State lawmakers who recently voted for the biggest tax increase in state history — and policies that encouraged higher property taxes — claim they’re concerned about taxpayers.

That’s the spin, but Kansans shouldn’t be fooled.

In the last legislative session, ultraconservatives aligned with Gov. Sam Brownback quietly endorsed requiring local governments to gain voter approval for proposed property-tax increases exceeding the rate of inflation.

With the so-called property-tax lid, city and county governments would have to hold special elections at a cost to taxpayers — and hope they gain approval — to ensure funding for emergency services and other day-to-day operations.

Another in a series of bad ideas from the corporate interest-driven American Legislative Exchange Council (ALEC), the property-tax lid was set to begin in 2018. Brownback allies now want it effective July 1.

Instead, it should be repealed.

Among advocates of the lid, a Realtors group believes it would lessen property-tax burdens, but dismisses its potential to curb growth.

Recent housing and retail developments made Garden City a more appealing place to live. Growth fueled by tax incentives likely wouldn’t happen with the state-mandated restrictions ultraconservatives in Topeka have in mind.

Besides, opponents of such strategies already have multiple ways to protest. Cities and counties address growth incentives in public meetings — and with far more transparency than we’ve seen of late in the state Capitol.

(It’s worth noting the property-tax lid itself was tucked into the controversial tax bill without open debate, as a way to gain favor from lawmakers needed to help the tax plan pass.)

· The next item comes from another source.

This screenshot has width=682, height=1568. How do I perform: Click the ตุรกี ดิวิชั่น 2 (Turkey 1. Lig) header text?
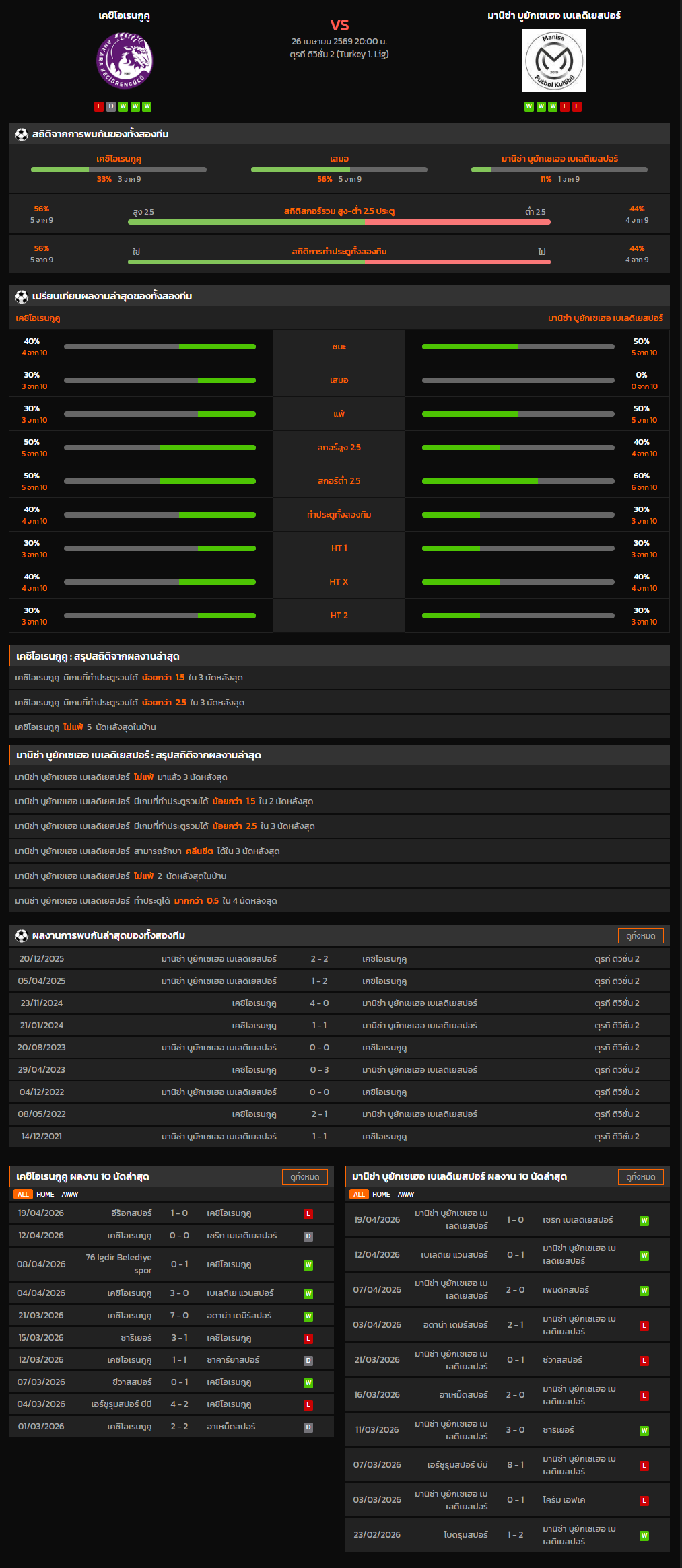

The property-tax lid is among many pursuits of far-right Republicans executing the governor’s ALEC agenda, which also gave us Kansas’ biggest-ever tax increase (mostly sales taxes); huge income-tax cuts for the wealthy; and block-grant funding for K-12 public schools that triggered local property tax hikes.

Consider Kansas’ current state of affairs: Massive budget shortfalls, downgraded credit ratings and unimpressive job growth. Do we really want Brownback’s fiscally irresponsible camp controlling local government’s decision-making?

No one likes higher taxes. Governing bodies always should manage taxpayer dollars in a responsible way.

When they fail, voters can and should remove them from office — at the local and state levels.